→ WHAT YOU NEED TO DO: Each entry has to be printed again exactly.

→ INPUT:
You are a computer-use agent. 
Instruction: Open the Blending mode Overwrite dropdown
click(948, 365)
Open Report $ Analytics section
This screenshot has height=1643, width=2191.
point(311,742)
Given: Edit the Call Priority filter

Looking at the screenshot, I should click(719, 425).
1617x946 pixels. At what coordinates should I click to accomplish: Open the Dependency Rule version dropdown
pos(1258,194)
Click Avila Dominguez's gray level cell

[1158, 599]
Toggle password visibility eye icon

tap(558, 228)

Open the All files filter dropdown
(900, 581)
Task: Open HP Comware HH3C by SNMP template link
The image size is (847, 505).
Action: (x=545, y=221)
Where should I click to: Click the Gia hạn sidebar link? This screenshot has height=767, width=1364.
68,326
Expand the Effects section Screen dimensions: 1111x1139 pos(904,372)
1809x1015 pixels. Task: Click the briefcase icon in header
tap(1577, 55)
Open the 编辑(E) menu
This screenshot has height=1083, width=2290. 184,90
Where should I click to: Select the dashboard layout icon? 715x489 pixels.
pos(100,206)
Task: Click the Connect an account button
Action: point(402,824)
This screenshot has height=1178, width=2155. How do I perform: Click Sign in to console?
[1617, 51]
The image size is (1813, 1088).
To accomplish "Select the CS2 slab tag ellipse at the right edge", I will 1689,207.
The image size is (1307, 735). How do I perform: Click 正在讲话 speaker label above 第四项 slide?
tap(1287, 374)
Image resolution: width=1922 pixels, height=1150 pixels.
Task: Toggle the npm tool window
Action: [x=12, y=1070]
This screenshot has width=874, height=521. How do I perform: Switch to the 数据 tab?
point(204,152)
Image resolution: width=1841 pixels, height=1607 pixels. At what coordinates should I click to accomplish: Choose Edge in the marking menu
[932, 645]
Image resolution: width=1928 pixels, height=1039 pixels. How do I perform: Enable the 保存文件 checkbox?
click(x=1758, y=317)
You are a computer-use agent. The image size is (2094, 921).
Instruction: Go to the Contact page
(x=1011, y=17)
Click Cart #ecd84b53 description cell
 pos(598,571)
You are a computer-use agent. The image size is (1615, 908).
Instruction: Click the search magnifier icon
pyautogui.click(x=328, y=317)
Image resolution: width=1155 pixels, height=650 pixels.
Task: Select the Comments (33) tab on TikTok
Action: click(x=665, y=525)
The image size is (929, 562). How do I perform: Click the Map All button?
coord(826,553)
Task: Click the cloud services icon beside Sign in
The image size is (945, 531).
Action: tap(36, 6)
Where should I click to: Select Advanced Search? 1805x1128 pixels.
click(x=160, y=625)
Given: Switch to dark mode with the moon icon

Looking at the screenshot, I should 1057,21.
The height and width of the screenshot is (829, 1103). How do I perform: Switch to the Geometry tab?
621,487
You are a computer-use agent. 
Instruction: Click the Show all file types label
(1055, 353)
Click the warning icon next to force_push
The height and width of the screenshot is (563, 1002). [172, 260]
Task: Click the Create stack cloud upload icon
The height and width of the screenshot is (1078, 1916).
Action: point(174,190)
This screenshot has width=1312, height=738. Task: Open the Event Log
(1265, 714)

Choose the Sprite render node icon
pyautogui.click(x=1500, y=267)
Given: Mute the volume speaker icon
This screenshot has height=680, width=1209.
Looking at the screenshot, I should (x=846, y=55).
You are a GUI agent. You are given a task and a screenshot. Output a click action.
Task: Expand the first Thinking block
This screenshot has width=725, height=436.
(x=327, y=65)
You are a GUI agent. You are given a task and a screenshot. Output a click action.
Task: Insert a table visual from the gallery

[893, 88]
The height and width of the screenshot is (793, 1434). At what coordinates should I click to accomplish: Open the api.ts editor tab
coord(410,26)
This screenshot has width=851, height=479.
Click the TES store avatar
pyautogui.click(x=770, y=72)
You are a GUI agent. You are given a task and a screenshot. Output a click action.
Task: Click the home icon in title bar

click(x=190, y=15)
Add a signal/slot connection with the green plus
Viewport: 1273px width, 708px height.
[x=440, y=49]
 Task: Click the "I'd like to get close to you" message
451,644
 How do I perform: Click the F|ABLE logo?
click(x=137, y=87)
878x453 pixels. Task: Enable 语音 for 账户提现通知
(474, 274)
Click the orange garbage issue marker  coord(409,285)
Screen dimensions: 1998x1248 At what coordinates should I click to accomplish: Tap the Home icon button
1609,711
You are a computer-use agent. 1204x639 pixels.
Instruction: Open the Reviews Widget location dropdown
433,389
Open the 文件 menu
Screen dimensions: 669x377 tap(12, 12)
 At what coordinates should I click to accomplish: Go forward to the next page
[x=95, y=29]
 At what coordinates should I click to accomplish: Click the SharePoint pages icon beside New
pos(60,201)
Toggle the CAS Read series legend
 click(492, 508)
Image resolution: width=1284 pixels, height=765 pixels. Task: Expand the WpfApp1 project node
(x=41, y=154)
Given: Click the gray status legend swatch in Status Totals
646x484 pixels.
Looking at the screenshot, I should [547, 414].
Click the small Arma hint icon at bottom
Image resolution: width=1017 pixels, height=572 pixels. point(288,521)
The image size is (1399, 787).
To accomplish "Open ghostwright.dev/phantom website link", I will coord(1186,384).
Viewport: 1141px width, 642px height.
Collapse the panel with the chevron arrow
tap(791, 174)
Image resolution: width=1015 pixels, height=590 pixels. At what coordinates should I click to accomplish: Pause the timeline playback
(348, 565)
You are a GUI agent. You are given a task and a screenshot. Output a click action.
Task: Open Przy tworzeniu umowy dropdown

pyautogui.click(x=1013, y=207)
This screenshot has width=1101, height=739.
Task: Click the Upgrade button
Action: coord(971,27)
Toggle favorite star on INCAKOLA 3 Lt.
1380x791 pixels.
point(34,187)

→ EXPECTED ANSWER:
You are a computer-use agent. 
Instruction: Open the Blending mode Overwrite dropdown
click(948, 365)
Open Report $ Analytics section
This screenshot has height=1643, width=2191.
point(311,742)
Given: Edit the Call Priority filter

Looking at the screenshot, I should click(719, 425).
1617x946 pixels. At what coordinates should I click to accomplish: Open the Dependency Rule version dropdown
pos(1258,194)
Click Avila Dominguez's gray level cell

[1158, 599]
Toggle password visibility eye icon

tap(558, 228)

Open the All files filter dropdown
(900, 581)
Task: Open HP Comware HH3C by SNMP template link
The image size is (847, 505).
Action: (x=545, y=221)
Where should I click to: Click the Gia hạn sidebar link? This screenshot has height=767, width=1364.
68,326
Expand the Effects section Screen dimensions: 1111x1139 pos(904,372)
1809x1015 pixels. Task: Click the briefcase icon in header
tap(1577, 55)
Open the 编辑(E) menu
This screenshot has height=1083, width=2290. 184,90
Where should I click to: Select the dashboard layout icon? 715x489 pixels.
pos(100,206)
Task: Click the Connect an account button
Action: point(402,824)
This screenshot has height=1178, width=2155. How do I perform: Click Sign in to console?
[1617, 51]
The image size is (1813, 1088).
To accomplish "Select the CS2 slab tag ellipse at the right edge", I will 1689,207.
The image size is (1307, 735). How do I perform: Click 正在讲话 speaker label above 第四项 slide?
tap(1287, 374)
Image resolution: width=1922 pixels, height=1150 pixels.
Task: Toggle the npm tool window
Action: [x=12, y=1070]
This screenshot has width=874, height=521. How do I perform: Switch to the 数据 tab?
point(204,152)
Image resolution: width=1841 pixels, height=1607 pixels. At what coordinates should I click to accomplish: Choose Edge in the marking menu
[932, 645]
Image resolution: width=1928 pixels, height=1039 pixels. How do I perform: Enable the 保存文件 checkbox?
click(x=1758, y=317)
You are a computer-use agent. The image size is (2094, 921).
Instruction: Go to the Contact page
(x=1011, y=17)
Click Cart #ecd84b53 description cell
 pos(598,571)
You are a computer-use agent. The image size is (1615, 908).
Instruction: Click the search magnifier icon
pyautogui.click(x=328, y=317)
Image resolution: width=1155 pixels, height=650 pixels.
Task: Select the Comments (33) tab on TikTok
Action: click(x=665, y=525)
The image size is (929, 562). How do I perform: Click the Map All button?
coord(826,553)
Task: Click the cloud services icon beside Sign in
The image size is (945, 531).
Action: tap(36, 6)
Where should I click to: Select Advanced Search? 1805x1128 pixels.
click(x=160, y=625)
Given: Switch to dark mode with the moon icon

Looking at the screenshot, I should 1057,21.
The height and width of the screenshot is (829, 1103). How do I perform: Switch to the Geometry tab?
621,487
You are a computer-use agent. 
Instruction: Click the Show all file types label
(1055, 353)
Click the warning icon next to force_push
The height and width of the screenshot is (563, 1002). [172, 260]
Task: Click the Create stack cloud upload icon
The height and width of the screenshot is (1078, 1916).
Action: point(174,190)
This screenshot has width=1312, height=738. Task: Open the Event Log
(1265, 714)

Choose the Sprite render node icon
pyautogui.click(x=1500, y=267)
Given: Mute the volume speaker icon
This screenshot has height=680, width=1209.
Looking at the screenshot, I should (x=846, y=55).
You are a GUI agent. You are given a task and a screenshot. Output a click action.
Task: Expand the first Thinking block
This screenshot has width=725, height=436.
(x=327, y=65)
You are a GUI agent. You are given a task and a screenshot. Output a click action.
Task: Insert a table visual from the gallery

[893, 88]
The height and width of the screenshot is (793, 1434). At what coordinates should I click to accomplish: Open the api.ts editor tab
coord(410,26)
This screenshot has width=851, height=479.
Click the TES store avatar
pyautogui.click(x=770, y=72)
You are a GUI agent. You are given a task and a screenshot. Output a click action.
Task: Click the home icon in title bar

click(x=190, y=15)
Add a signal/slot connection with the green plus
Viewport: 1273px width, 708px height.
[x=440, y=49]
 Task: Click the "I'd like to get close to you" message
451,644
 How do I perform: Click the F|ABLE logo?
click(x=137, y=87)
878x453 pixels. Task: Enable 语音 for 账户提现通知
(474, 274)
Click the orange garbage issue marker  coord(409,285)
Screen dimensions: 1998x1248 At what coordinates should I click to accomplish: Tap the Home icon button
1609,711
You are a computer-use agent. 1204x639 pixels.
Instruction: Open the Reviews Widget location dropdown
433,389
Open the 文件 menu
Screen dimensions: 669x377 tap(12, 12)
 At what coordinates should I click to accomplish: Go forward to the next page
[x=95, y=29]
 At what coordinates should I click to accomplish: Click the SharePoint pages icon beside New
pos(60,201)
Toggle the CAS Read series legend
 click(492, 508)
Image resolution: width=1284 pixels, height=765 pixels. Task: Expand the WpfApp1 project node
(x=41, y=154)
Given: Click the gray status legend swatch in Status Totals
646x484 pixels.
Looking at the screenshot, I should [547, 414].
Click the small Arma hint icon at bottom
Image resolution: width=1017 pixels, height=572 pixels. point(288,521)
The image size is (1399, 787).
To accomplish "Open ghostwright.dev/phantom website link", I will coord(1186,384).
Viewport: 1141px width, 642px height.
Collapse the panel with the chevron arrow
tap(791, 174)
Image resolution: width=1015 pixels, height=590 pixels. At what coordinates should I click to accomplish: Pause the timeline playback
(348, 565)
You are a GUI agent. You are given a task and a screenshot. Output a click action.
Task: Open Przy tworzeniu umowy dropdown

pyautogui.click(x=1013, y=207)
This screenshot has width=1101, height=739.
Task: Click the Upgrade button
Action: coord(971,27)
Toggle favorite star on INCAKOLA 3 Lt.
1380x791 pixels.
point(34,187)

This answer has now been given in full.